- WHAT THE TASK ASKS
Rewrite the entries from the very first line through the line containing "pos(130,942)", both included, replacing "transaction detail panel" with "trade history panel" and leaving everything else unchanged.

• • •

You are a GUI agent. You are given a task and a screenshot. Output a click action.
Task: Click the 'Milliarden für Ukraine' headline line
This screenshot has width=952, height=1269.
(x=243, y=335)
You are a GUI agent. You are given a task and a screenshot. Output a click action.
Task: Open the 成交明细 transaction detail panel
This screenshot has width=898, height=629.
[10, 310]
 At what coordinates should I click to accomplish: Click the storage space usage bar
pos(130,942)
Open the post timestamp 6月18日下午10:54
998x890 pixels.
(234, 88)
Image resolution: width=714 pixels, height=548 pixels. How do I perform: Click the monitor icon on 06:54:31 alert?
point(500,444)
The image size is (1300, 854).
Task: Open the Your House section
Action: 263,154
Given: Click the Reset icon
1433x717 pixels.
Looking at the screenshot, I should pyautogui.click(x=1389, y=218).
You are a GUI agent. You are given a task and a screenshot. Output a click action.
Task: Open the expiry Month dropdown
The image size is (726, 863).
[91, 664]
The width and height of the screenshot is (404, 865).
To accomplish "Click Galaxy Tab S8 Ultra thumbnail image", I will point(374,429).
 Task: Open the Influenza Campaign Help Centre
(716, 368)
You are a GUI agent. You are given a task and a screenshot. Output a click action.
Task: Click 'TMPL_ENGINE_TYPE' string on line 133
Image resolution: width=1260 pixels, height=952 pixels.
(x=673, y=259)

• • •

- FINAL RESULT
You are a GUI agent. You are given a task and a screenshot. Output a click action.
Task: Click the 'Milliarden für Ukraine' headline line
This screenshot has width=952, height=1269.
(x=243, y=335)
You are a GUI agent. You are given a task and a screenshot. Output a click action.
Task: Open the 成交明细 trade history panel
This screenshot has width=898, height=629.
[10, 310]
 At what coordinates should I click to accomplish: Click the storage space usage bar
pos(130,942)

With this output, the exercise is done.